* DATA RECORDS:
+++

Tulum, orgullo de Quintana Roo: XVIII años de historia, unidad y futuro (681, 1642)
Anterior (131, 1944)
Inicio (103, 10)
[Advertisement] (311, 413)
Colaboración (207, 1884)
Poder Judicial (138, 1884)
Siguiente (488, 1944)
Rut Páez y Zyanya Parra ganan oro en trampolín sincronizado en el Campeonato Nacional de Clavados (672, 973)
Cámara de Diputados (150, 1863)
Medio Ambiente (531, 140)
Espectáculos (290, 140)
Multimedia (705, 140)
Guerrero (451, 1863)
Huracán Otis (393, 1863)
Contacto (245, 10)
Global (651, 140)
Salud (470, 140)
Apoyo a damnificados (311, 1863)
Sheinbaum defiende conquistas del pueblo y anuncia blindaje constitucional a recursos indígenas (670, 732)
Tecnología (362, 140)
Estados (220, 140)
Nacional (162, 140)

+++

* GOAL: Recast the records above as a numbered list, leaving out any blank lines.

* ANSWER BELOW:
1. Tulum, orgullo de Quintana Roo: XVIII años de historia, unidad y futuro (681, 1642)
2. Anterior (131, 1944)
3. Inicio (103, 10)
4. [Advertisement] (311, 413)
5. Colaboración (207, 1884)
6. Poder Judicial (138, 1884)
7. Siguiente (488, 1944)
8. Rut Páez y Zyanya Parra ganan oro en trampolín sincronizado en el Campeonato Nacional de Clavados (672, 973)
9. Cámara de Diputados (150, 1863)
10. Medio Ambiente (531, 140)
11. Espectáculos (290, 140)
12. Multimedia (705, 140)
13. Guerrero (451, 1863)
14. Huracán Otis (393, 1863)
15. Contacto (245, 10)
16. Global (651, 140)
17. Salud (470, 140)
18. Apoyo a damnificados (311, 1863)
19. Sheinbaum defiende conquistas del pueblo y anuncia blindaje constitucional a recursos indígenas (670, 732)
20. Tecnología (362, 140)
21. Estados (220, 140)
22. Nacional (162, 140)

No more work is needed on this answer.